Tag Archives: Serena Oberstein

Worst-Of-The-Bunch Ethics Commission Veep Serena Oberstein, Who’s Paid $87,500 Annually By Her 501(c)(3) Employer Vision To Learn, Both Of Whom Were Poised To Reap Benefit From Version Of Municipal Lobbying Ordinance Revision Pushed Hard By Serena Oberstein, Suspiciously Neglected To Mention This Fact In Any Of The Literally Zillions Of Public Forums Held On The Matter

It hasn’t even been two weeks since the Los Angeles Ethics Commission put our City’s Municipal Lobbying Ordinance in danger of being made meaningless, primarily at the instigation of worst-of-the-bunch Commission Veep Serena Oberstein, with respect to 501(c)(3) nonprofits, so it’s not surprising that all the ramifications of their misfeasance have not yet been completely understood. Along those lines, therefore, here’s another episode from the ethical Twilight Zone in which at least some members of the Commission seem to dwell in these latter days.
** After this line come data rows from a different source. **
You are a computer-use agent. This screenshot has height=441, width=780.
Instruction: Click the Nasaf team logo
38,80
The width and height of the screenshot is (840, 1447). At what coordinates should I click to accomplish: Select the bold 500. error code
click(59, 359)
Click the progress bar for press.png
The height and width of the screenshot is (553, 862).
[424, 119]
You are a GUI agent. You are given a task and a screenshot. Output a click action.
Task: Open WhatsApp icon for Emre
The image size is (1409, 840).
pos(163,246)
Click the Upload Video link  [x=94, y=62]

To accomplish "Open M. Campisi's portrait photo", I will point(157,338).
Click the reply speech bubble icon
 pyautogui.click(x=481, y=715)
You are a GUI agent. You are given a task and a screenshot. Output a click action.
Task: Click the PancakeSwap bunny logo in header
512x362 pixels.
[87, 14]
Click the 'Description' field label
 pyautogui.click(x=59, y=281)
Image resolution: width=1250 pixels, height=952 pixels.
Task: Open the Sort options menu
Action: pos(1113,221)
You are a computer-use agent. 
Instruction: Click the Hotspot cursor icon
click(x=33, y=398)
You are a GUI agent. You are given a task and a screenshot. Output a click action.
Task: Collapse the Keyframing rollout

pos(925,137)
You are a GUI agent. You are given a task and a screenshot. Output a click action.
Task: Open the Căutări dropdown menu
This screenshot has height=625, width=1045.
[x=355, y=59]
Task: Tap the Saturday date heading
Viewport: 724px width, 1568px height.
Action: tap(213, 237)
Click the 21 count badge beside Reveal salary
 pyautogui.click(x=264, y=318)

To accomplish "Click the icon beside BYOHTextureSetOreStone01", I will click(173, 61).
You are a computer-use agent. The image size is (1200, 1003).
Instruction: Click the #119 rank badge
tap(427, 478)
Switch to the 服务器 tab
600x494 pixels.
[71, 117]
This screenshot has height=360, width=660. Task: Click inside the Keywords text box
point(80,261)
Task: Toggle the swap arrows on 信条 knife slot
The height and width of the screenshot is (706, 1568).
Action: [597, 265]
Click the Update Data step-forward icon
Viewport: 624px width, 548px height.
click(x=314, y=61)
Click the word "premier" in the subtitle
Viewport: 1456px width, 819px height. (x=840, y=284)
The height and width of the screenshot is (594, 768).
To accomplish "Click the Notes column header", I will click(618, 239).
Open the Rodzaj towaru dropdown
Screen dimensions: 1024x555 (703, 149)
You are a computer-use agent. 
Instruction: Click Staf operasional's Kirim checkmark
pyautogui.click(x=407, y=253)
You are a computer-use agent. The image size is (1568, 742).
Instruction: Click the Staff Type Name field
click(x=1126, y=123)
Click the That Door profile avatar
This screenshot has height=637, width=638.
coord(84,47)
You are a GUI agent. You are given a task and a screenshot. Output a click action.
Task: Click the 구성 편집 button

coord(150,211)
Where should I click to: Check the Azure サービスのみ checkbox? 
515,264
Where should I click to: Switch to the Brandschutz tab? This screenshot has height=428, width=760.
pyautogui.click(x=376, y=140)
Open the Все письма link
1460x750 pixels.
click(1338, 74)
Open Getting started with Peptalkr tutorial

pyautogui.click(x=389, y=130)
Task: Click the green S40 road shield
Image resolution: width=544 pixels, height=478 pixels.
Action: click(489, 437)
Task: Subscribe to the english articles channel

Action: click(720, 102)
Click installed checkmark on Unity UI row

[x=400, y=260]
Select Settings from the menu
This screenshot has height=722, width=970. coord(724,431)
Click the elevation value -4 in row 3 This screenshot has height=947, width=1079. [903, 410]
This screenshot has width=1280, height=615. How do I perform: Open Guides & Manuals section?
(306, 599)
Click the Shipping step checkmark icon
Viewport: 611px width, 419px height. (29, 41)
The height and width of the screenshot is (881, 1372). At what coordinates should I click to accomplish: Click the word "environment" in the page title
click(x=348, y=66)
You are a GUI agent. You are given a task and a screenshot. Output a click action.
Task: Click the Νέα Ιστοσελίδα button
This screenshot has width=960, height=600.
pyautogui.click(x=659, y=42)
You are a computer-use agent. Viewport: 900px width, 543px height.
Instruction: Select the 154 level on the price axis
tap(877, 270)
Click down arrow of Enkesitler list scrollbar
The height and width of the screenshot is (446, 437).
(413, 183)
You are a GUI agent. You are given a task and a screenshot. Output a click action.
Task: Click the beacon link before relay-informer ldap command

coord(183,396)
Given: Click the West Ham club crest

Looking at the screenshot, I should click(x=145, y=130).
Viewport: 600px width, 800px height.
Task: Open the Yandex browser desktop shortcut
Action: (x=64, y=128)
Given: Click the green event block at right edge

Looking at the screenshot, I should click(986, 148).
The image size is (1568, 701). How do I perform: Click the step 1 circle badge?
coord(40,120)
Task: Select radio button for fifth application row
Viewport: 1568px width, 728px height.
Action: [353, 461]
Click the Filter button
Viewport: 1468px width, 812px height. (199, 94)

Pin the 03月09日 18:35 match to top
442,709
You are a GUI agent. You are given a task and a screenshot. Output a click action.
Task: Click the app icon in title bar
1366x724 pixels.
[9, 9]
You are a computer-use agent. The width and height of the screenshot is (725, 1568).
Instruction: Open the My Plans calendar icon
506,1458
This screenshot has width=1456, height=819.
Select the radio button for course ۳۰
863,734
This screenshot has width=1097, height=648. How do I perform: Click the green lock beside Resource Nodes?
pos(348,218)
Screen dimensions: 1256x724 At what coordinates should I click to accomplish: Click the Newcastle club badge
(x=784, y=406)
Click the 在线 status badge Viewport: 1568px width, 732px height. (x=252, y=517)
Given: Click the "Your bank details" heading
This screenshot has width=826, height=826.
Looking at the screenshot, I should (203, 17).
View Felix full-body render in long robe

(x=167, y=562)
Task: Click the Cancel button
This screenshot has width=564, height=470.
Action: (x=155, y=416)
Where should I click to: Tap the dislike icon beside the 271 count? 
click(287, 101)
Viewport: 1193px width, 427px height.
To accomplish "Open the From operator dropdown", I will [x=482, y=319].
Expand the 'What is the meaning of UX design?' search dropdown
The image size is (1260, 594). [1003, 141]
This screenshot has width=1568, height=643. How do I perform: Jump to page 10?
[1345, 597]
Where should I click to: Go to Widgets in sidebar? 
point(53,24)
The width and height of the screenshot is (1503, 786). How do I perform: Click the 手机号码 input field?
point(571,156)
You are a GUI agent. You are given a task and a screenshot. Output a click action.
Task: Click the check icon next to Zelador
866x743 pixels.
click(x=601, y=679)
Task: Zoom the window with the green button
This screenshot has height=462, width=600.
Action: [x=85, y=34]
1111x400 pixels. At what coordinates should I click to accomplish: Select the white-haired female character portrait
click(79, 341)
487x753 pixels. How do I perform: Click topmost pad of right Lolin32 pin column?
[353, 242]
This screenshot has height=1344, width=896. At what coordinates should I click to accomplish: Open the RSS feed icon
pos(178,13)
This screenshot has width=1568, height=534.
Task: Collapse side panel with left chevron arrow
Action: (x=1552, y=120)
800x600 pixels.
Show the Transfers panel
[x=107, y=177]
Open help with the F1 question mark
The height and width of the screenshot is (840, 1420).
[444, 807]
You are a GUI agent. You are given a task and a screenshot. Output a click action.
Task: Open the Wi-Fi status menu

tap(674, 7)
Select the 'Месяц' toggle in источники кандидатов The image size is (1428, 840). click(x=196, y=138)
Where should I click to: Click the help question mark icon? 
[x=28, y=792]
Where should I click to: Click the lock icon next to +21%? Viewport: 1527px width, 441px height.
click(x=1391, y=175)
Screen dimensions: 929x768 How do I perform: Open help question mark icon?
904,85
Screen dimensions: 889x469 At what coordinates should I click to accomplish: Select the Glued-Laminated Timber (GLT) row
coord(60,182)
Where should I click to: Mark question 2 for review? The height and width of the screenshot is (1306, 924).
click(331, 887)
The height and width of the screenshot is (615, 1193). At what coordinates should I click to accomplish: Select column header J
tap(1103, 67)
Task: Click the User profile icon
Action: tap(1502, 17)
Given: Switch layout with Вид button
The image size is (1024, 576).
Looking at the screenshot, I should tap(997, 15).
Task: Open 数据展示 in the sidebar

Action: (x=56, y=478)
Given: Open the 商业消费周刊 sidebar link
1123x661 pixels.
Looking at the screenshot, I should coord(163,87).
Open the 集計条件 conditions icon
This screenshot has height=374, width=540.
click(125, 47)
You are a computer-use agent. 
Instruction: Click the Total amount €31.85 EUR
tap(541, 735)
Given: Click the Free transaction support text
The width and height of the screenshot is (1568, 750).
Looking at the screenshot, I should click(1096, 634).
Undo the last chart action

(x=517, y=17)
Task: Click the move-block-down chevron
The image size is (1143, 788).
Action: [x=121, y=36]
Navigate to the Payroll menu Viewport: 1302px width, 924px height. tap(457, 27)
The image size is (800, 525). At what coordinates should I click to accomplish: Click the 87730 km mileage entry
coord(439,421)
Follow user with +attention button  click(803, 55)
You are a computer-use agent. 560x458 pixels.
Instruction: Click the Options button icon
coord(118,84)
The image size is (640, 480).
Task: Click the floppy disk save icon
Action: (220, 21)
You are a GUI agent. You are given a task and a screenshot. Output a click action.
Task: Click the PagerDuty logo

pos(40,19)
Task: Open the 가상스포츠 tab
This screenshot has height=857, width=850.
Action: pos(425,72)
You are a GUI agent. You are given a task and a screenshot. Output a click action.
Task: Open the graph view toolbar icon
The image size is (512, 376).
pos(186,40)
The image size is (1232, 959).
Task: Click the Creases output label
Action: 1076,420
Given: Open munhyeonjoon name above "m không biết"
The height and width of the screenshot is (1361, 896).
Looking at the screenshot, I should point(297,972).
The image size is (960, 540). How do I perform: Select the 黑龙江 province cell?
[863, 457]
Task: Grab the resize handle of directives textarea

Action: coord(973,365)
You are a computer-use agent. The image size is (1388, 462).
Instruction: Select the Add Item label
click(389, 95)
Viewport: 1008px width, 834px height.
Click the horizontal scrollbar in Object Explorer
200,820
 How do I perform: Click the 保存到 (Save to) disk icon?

You see, Serena Oberstein is not just the City’s most corrupt Ethics Commissioner, what with her sub rosa agenda-pushing for her nonprofit buddies Shyaam Subramanian1 and Nancy Berlin, amongst others, not to mention her refusal to agendize a perfectly reasonable request that her Commission disclose their ex parte communications,2 she’s also the Chief Operating Officer of some Westside do-gooder outfit called Vision to Learn.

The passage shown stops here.